AVAILABLE DATA >>
'''

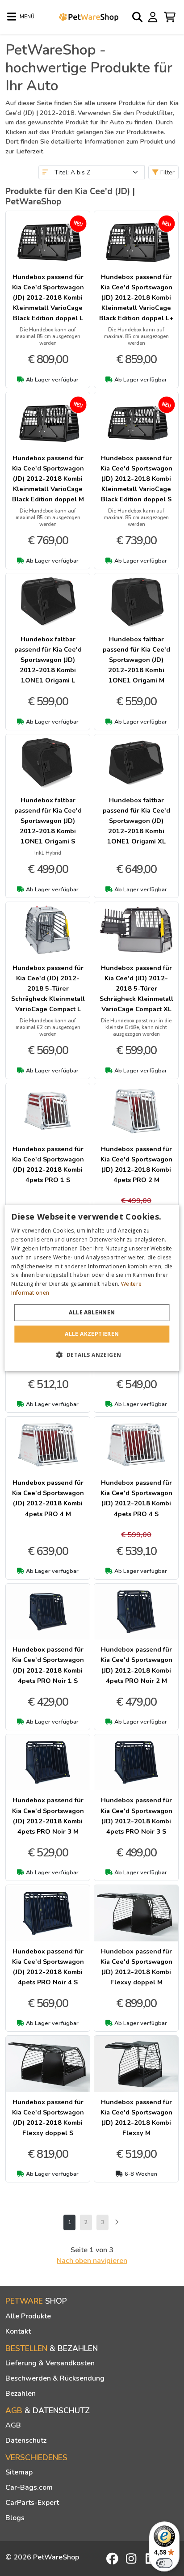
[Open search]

'''
'''

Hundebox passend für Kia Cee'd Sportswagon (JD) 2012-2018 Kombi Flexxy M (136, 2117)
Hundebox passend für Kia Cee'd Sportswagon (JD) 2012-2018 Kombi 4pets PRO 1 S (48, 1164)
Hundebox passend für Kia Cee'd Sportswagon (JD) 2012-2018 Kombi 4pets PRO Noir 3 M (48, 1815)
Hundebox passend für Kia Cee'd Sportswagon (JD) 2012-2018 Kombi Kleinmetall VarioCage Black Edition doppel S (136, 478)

'''
'''

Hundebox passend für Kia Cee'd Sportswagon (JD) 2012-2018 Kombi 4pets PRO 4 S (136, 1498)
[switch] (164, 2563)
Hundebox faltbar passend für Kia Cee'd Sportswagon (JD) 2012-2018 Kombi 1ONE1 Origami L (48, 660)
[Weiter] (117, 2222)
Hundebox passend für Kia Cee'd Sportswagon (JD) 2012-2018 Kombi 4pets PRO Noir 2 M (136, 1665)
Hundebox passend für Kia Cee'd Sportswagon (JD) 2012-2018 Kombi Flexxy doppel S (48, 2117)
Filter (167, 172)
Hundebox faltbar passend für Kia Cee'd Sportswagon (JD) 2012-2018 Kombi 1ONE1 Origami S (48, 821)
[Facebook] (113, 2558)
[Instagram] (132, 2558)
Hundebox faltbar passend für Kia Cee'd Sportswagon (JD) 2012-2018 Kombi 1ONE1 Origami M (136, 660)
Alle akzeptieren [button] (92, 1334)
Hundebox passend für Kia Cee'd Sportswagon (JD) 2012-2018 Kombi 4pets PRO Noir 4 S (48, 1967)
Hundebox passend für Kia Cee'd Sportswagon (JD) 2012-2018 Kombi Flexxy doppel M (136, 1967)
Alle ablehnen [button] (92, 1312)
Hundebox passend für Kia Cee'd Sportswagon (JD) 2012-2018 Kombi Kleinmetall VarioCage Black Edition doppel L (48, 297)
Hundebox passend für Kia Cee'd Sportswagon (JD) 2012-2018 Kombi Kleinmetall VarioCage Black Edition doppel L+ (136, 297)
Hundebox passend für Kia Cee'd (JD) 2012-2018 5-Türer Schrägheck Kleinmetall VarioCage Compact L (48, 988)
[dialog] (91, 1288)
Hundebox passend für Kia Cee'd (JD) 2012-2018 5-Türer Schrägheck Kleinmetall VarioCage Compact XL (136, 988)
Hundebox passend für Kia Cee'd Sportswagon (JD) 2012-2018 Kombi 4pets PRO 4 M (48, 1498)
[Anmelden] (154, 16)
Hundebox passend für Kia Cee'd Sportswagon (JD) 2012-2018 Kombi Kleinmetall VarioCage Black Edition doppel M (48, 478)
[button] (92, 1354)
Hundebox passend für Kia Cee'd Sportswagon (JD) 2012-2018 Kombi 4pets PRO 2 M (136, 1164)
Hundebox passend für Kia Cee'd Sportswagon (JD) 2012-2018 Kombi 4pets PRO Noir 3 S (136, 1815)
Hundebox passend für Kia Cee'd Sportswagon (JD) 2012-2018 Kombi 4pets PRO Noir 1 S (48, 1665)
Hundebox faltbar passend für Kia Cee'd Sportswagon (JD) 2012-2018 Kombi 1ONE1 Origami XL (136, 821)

'''

ABOUT THIS EXERCISE >> Please give an exact copy of the lines above, beginning with the line containing "[Anmelden] (154, 16)" and running through the line containing "XL (136, 821)", and of no other lines.

SOLVED EXERCISE >>
[Anmelden] (154, 16)
Hundebox passend für Kia Cee'd Sportswagon (JD) 2012-2018 Kombi Kleinmetall VarioCage Black Edition doppel M (48, 478)
[button] (92, 1354)
Hundebox passend für Kia Cee'd Sportswagon (JD) 2012-2018 Kombi 4pets PRO 2 M (136, 1164)
Hundebox passend für Kia Cee'd Sportswagon (JD) 2012-2018 Kombi 4pets PRO Noir 3 S (136, 1815)
Hundebox passend für Kia Cee'd Sportswagon (JD) 2012-2018 Kombi 4pets PRO Noir 1 S (48, 1665)
Hundebox faltbar passend für Kia Cee'd Sportswagon (JD) 2012-2018 Kombi 1ONE1 Origami XL (136, 821)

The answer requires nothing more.